### [Task description]
Find every line in the data below that contains the word "width", and copy each of those lines.

### [Data for locating described items]
====================

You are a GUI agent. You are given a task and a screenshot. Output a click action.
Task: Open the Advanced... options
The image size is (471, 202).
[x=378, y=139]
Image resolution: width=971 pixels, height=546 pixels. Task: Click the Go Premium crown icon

====================

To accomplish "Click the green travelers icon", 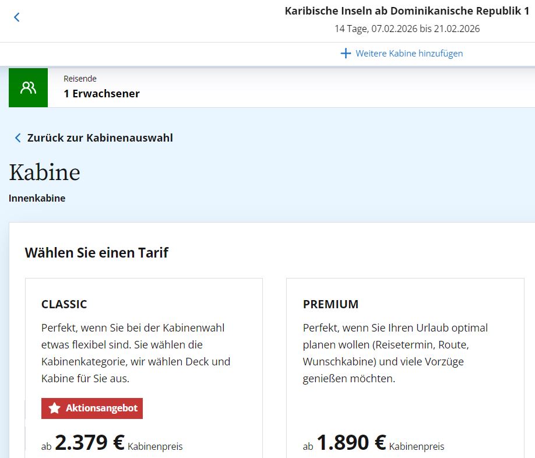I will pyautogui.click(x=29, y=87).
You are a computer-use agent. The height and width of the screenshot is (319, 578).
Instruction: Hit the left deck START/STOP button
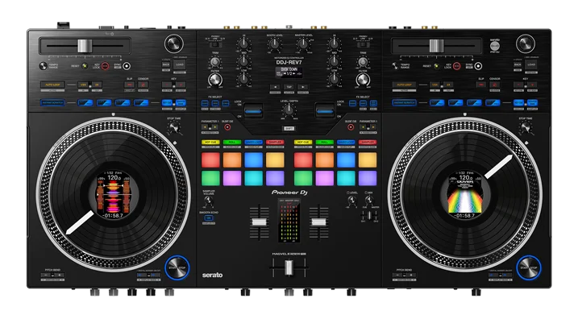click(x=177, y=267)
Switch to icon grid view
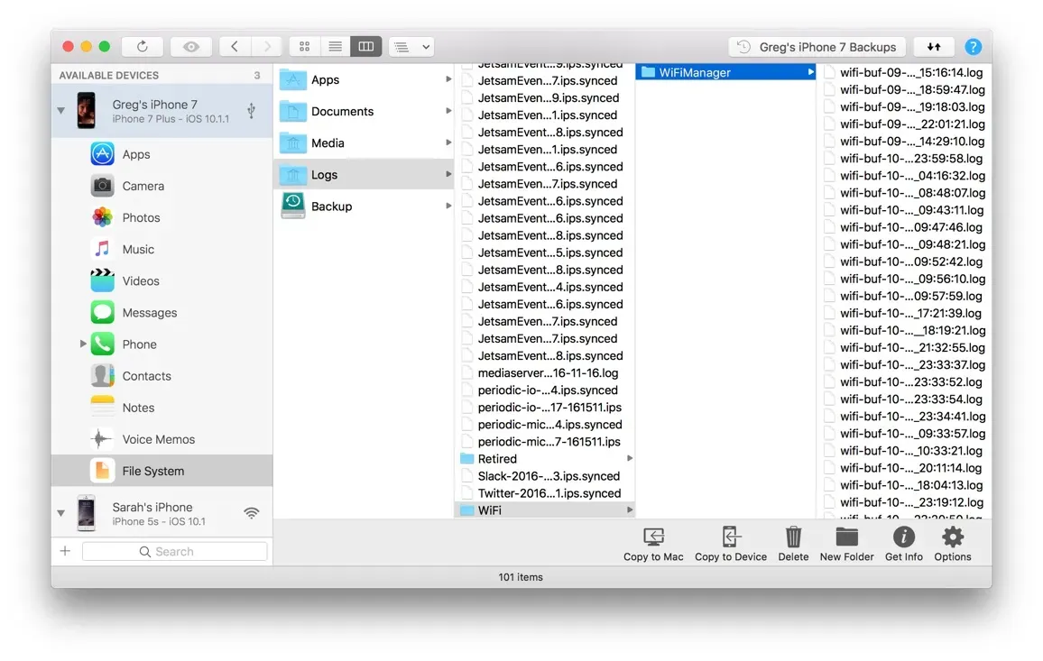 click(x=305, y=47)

====================

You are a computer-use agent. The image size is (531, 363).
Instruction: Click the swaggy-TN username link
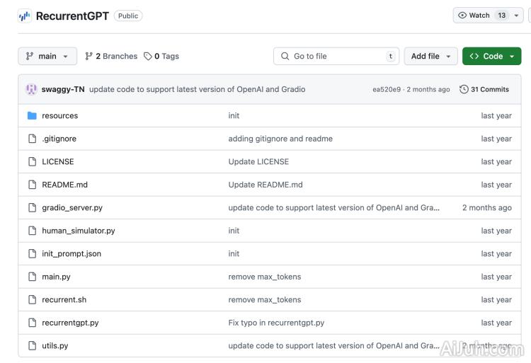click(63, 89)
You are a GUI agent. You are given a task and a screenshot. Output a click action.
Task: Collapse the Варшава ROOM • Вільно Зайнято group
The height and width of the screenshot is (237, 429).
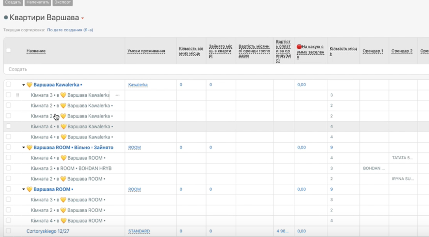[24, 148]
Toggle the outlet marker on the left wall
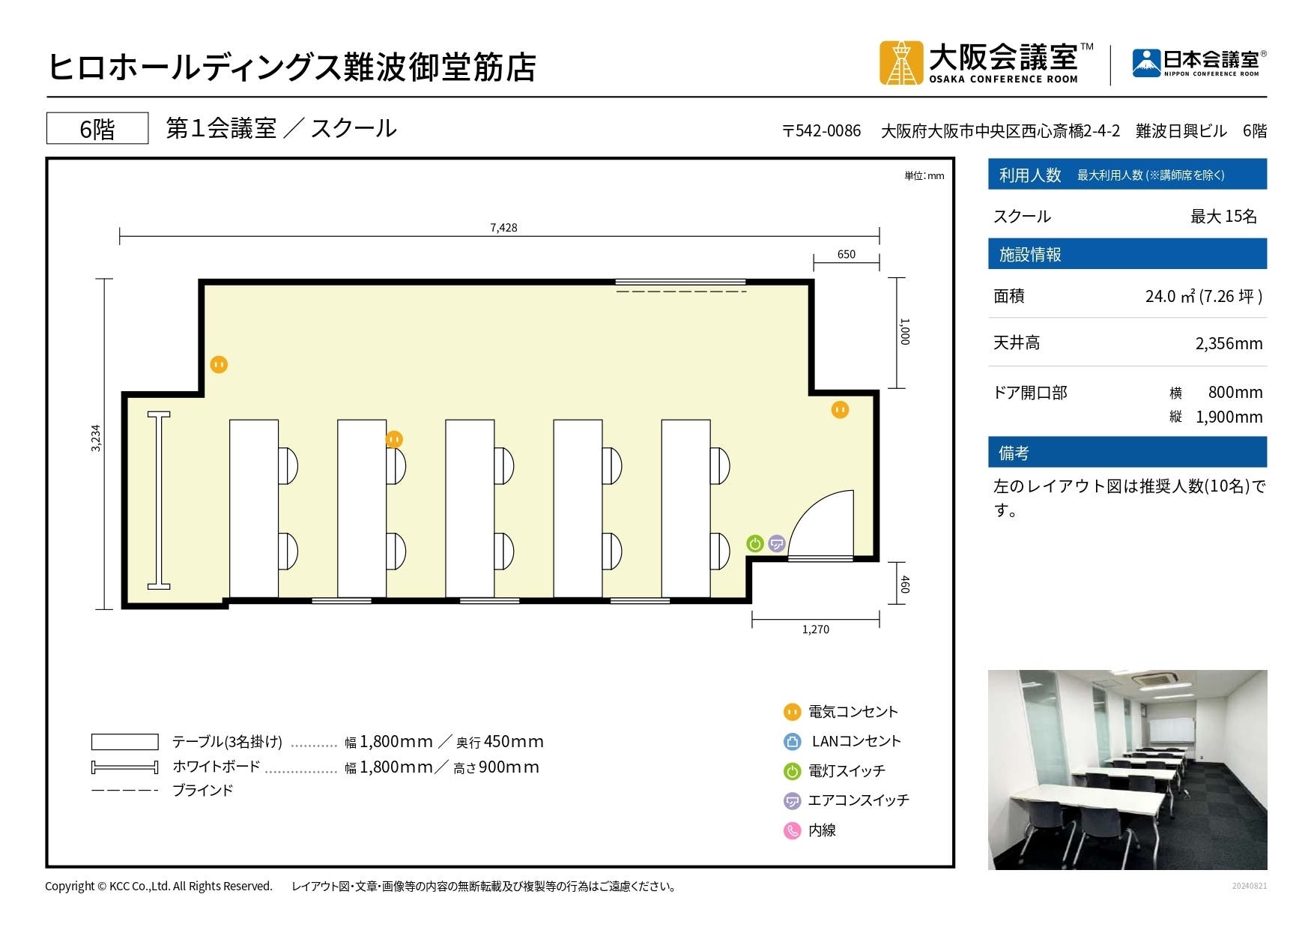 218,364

====================

### [Solved exercise]
Image resolution: width=971 pixels, height=546 pixels. Task: Click the Go Premium crown icon
You are a computer-use agent. The height and width of the screenshot is (319, 578).
The height and width of the screenshot is (237, 429).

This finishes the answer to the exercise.